You should be able to read books (near vision), and read car number plates (distant vision), if necessary with glasses. If there is any blurring, see your optician for a test.
You should be able to hear a ticking watch held near your ears.
Women of any age should check their breasts on a regular basis so that they quickly recognise when something is abnormal for them as individuals. Firstly, stand and look at your breasts in a mirror. Are there any changes, such as dimpling, redness, or scaling of the skin or nipples? Take a note of the usual differences between your breasts.
Secondly, lie down and raise your right arm above your head. Use the three middle fingers of your left hand to feel all over your right breast, beginning at the armpit. Repeat with your other breast. Report any lumps or anything unusual to your doctor as soon as possible.
If you notice any moles, freckles, blemishes or spots that seem to be changing, growing, or bleeding, then see your doctor. Most types of skin cancer are treatable when caught early. Any sores that fail to heal within three weeks also warrant further investigation.
Oral cancer is on the increase. A simple check means opening your mouth and looking for persistent white patches, or sore red areas on the tongue, especially any sore areas that don’t heal in a few weeks. Bleeding and inflamed gums can be an early warning of gum disease or gingivitis, which if left untreated, can cause mouth abscesses and destroy the fibres that secure the teeth to the gums. Frequent mouth ulcers and bleeding gums may be a symptom of diabetes, anaemia or vitamin C deficiency.
Check for any changes in bowel habits.

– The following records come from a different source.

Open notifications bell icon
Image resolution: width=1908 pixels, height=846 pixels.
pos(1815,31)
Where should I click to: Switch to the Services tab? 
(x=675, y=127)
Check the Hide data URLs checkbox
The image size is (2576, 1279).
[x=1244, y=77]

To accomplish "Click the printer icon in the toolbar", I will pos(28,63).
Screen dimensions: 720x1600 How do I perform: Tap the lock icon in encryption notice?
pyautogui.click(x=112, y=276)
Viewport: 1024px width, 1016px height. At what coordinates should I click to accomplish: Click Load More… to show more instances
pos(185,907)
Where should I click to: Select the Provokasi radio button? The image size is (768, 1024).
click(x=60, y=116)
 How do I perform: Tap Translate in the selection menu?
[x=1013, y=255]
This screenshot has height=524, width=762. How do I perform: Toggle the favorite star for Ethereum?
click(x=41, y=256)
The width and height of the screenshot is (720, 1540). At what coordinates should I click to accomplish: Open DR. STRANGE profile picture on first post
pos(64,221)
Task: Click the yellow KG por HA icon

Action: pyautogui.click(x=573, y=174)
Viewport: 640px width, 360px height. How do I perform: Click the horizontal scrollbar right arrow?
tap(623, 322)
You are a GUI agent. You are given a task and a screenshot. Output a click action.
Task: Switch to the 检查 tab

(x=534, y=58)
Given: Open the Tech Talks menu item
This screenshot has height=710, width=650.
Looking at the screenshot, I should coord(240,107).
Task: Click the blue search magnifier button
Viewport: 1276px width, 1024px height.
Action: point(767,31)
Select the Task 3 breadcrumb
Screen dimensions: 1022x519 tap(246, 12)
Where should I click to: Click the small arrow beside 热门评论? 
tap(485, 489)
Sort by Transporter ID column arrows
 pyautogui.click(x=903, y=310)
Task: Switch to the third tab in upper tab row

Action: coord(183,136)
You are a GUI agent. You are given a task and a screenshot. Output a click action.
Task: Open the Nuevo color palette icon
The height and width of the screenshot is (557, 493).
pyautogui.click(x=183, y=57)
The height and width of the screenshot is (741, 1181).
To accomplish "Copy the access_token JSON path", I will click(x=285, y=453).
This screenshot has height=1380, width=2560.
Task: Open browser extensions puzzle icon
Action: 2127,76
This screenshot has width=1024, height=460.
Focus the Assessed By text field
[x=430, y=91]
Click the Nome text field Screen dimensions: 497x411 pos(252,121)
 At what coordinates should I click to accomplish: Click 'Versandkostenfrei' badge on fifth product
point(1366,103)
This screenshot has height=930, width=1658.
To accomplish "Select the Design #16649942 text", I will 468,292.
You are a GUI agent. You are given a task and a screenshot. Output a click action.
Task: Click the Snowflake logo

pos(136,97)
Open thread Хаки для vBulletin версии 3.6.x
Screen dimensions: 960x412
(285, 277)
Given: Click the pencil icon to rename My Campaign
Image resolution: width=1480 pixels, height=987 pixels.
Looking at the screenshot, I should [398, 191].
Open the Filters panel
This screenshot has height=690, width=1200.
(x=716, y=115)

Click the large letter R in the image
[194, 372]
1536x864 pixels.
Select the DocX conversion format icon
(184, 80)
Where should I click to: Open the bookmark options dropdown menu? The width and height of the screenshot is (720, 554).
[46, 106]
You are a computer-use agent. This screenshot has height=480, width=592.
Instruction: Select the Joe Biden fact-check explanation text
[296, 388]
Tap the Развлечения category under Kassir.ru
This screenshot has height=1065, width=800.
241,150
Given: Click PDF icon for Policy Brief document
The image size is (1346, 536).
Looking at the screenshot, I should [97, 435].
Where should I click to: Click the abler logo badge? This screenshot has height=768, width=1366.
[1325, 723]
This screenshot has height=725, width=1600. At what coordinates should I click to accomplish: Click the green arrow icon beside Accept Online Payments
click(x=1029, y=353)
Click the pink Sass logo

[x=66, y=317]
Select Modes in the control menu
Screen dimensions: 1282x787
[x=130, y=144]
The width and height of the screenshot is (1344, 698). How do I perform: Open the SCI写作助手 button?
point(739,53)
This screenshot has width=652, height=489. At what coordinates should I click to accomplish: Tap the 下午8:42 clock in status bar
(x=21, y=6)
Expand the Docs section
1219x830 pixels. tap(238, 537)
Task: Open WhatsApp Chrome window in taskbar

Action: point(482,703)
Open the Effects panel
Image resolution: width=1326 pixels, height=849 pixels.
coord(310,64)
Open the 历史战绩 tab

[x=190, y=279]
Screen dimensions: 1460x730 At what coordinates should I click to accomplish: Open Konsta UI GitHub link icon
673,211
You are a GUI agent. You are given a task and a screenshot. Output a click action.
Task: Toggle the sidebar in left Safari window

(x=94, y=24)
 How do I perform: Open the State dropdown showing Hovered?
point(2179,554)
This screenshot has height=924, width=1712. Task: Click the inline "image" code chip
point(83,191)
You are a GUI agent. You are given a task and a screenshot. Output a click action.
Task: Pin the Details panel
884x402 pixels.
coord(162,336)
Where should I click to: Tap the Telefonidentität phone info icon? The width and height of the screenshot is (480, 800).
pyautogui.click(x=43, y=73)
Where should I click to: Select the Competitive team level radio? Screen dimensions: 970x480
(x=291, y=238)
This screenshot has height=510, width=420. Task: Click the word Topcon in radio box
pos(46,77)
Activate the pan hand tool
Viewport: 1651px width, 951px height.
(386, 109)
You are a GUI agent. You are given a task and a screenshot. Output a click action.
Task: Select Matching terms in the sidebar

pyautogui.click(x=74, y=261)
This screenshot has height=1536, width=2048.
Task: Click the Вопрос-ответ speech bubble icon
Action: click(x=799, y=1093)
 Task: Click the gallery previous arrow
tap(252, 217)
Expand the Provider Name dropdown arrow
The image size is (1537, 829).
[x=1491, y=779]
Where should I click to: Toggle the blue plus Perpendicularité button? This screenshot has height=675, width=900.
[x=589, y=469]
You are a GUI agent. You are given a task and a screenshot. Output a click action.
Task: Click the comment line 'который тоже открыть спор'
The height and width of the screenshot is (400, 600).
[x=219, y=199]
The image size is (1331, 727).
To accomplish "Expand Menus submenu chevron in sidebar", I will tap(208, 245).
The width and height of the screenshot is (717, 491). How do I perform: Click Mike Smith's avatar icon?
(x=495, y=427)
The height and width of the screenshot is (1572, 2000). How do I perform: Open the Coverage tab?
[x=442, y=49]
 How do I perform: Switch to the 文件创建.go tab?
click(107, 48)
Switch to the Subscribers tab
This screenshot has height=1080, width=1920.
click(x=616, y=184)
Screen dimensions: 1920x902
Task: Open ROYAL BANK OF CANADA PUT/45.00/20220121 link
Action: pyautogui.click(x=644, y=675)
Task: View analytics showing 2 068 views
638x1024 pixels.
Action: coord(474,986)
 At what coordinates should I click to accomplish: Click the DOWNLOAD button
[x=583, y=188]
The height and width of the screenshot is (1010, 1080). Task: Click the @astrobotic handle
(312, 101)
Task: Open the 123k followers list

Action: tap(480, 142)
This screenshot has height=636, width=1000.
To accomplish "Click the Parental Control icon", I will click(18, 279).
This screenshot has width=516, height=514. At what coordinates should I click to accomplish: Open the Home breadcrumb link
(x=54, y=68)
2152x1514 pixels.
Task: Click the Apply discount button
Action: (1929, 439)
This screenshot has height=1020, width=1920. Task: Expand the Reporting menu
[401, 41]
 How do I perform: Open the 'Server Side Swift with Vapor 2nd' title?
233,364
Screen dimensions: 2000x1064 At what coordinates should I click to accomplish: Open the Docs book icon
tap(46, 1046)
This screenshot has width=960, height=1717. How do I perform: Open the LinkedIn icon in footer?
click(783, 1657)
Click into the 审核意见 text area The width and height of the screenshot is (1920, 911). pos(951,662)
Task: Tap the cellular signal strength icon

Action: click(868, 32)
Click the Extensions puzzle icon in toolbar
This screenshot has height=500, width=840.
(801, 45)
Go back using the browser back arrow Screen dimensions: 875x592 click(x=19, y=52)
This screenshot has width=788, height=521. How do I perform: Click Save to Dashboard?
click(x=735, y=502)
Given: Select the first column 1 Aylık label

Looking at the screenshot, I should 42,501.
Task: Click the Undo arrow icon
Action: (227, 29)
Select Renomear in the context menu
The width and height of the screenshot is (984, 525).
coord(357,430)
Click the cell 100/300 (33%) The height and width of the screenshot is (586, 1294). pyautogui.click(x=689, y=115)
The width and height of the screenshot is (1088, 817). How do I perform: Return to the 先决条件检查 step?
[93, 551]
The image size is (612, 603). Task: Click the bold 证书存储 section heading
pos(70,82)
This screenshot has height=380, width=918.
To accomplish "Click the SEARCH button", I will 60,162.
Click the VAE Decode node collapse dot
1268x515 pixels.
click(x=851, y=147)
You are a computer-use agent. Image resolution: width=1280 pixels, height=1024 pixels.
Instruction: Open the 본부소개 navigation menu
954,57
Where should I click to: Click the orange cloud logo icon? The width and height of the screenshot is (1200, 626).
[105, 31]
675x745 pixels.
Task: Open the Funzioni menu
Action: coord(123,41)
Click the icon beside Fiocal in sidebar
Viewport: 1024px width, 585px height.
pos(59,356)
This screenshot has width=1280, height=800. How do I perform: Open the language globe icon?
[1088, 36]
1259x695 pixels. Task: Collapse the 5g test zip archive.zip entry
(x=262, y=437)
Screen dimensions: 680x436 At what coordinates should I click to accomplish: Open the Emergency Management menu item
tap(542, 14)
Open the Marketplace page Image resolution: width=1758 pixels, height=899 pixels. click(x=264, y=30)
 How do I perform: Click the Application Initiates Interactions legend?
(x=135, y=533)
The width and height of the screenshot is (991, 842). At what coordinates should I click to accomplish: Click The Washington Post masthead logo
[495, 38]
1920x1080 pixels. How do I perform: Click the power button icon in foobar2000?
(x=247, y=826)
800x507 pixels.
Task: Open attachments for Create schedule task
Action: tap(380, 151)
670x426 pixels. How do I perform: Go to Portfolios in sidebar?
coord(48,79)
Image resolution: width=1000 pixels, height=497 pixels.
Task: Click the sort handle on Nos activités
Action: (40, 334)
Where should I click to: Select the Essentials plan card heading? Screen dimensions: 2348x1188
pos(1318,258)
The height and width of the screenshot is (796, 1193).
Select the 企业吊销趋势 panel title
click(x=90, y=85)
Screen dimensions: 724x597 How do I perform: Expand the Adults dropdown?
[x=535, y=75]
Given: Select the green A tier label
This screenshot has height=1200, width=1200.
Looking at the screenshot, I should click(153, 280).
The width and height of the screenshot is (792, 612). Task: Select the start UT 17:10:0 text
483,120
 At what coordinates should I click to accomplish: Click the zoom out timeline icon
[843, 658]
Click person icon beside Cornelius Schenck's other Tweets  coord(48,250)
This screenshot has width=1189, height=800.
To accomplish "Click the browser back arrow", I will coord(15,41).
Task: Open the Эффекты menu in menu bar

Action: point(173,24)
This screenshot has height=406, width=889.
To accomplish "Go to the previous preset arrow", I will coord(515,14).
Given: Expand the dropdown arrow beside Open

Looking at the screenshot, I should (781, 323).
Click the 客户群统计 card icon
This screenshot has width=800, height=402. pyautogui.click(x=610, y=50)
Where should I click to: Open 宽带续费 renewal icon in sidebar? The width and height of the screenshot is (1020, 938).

You should have at least one per day. If you go two or three days without a bowel movement, consider whether you’re eating enough fibre. See your doctor if constipation or diarrhoea continue for more than two weeks. If there is any sign of blood (although this can be due to piles), talk to your doctor, especially if you see a black tarry substance in your stools.
Check the colour of your urine. You’re ideally hoping to see a light yellow liquid. Darker coloured liquid means you’re not drinking enough and this can result in kidney disease and skin problems. As we get older, we tend to feel less thirsty but we still need fluid. Aim for at least eight small glasses of fluid every day.
We all lose a certain amount of hair everyday (usually around 50 to 100 strands) but if yours is falling out faster than this, this can be caused by low iron or protein levels.
A final recommended DIY check is your fingernails. Do they crack or chip easily, or look yellow and cloudy? This may mean you have nutrient or mineral deficiencies. As we get older we need to eat plenty of healthy fats – things like avocados and olive oil.
Remember - If you have any concerns at all, please make an appointment to see your doctor at the earliest opportunity.